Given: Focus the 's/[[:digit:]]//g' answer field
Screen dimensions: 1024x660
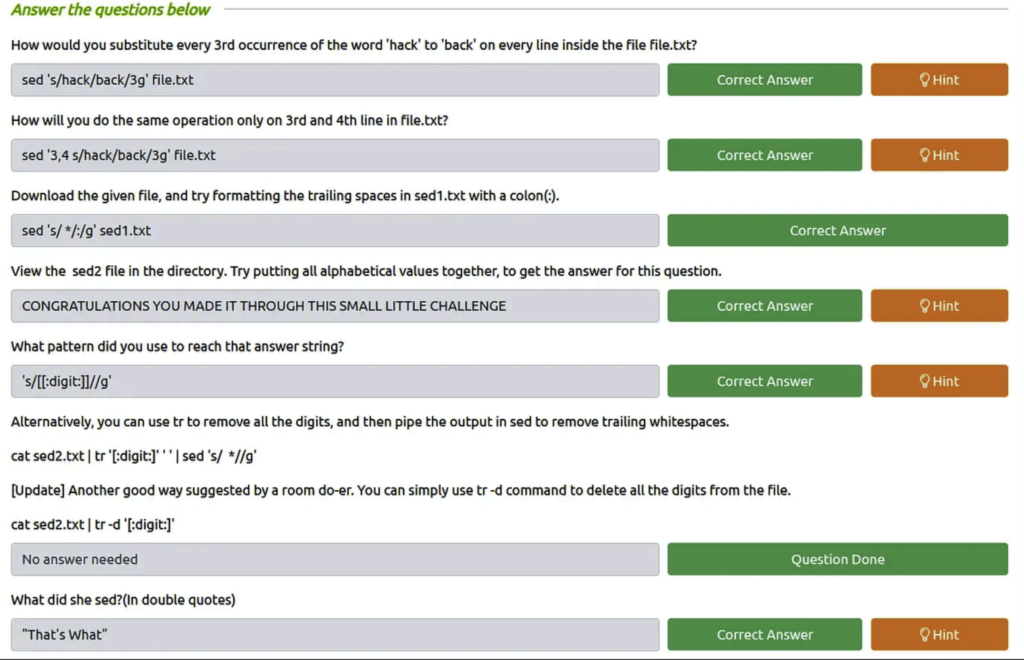Looking at the screenshot, I should 335,381.
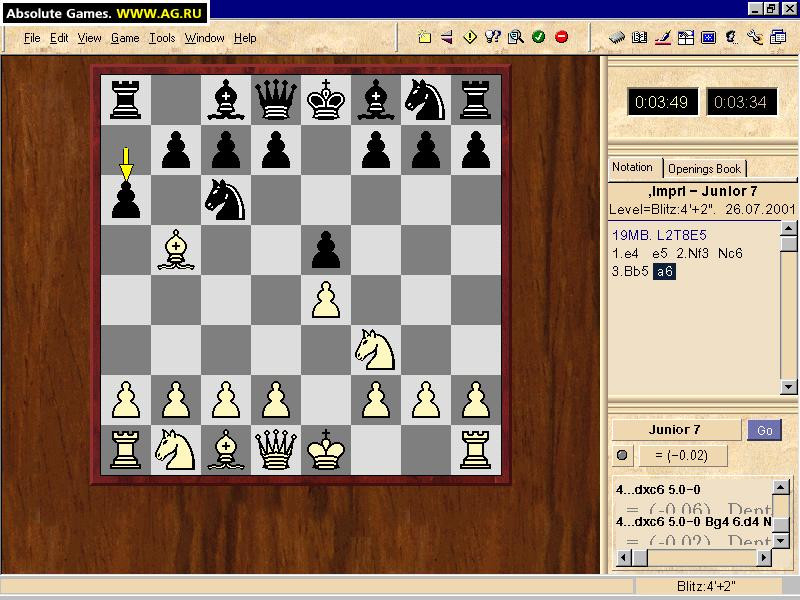Click the red stop toolbar icon
The height and width of the screenshot is (600, 800).
pyautogui.click(x=563, y=37)
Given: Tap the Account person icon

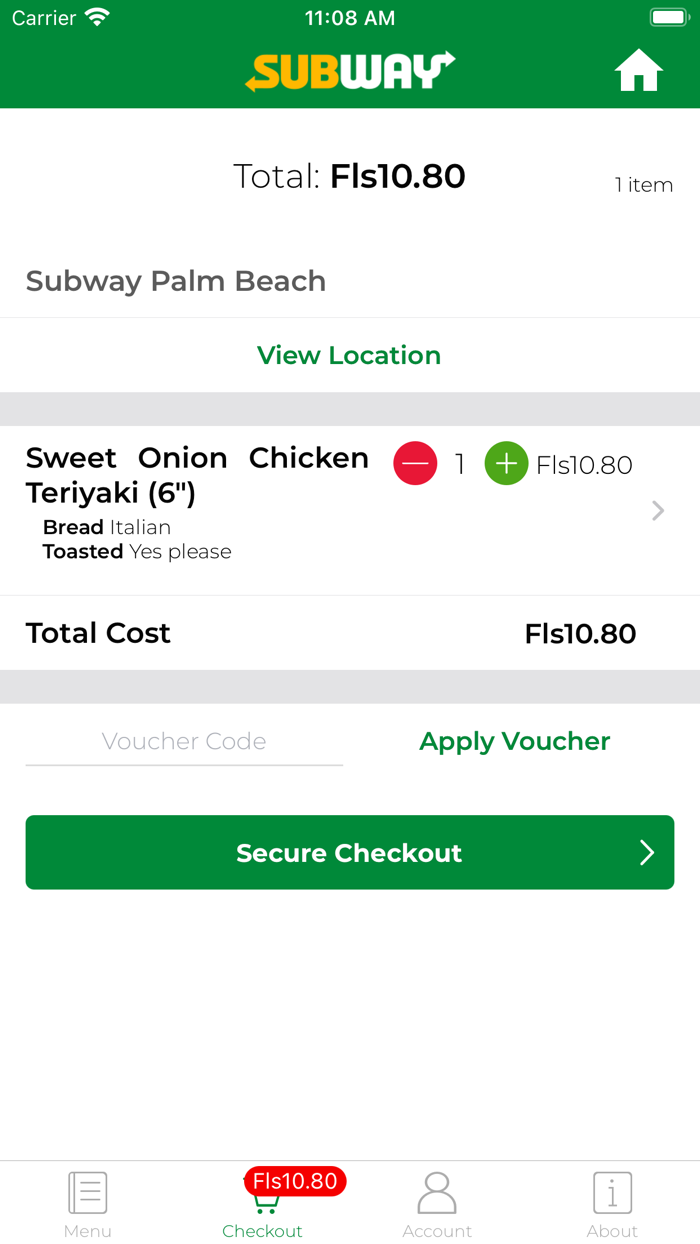Looking at the screenshot, I should (x=437, y=1192).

* DIRECTIONS: For this exercise, retype the listing above word for word and omit the pictures.

* ANSWER FOR THE TASK:
Given: Focus the 's/[[:digit:]]//g' answer field
Screen dimensions: 1024x660
Looking at the screenshot, I should 335,381.
Click the red stop toolbar icon
The height and width of the screenshot is (600, 800).
pyautogui.click(x=563, y=37)
Given: Tap the Account person icon

Looking at the screenshot, I should (x=437, y=1192).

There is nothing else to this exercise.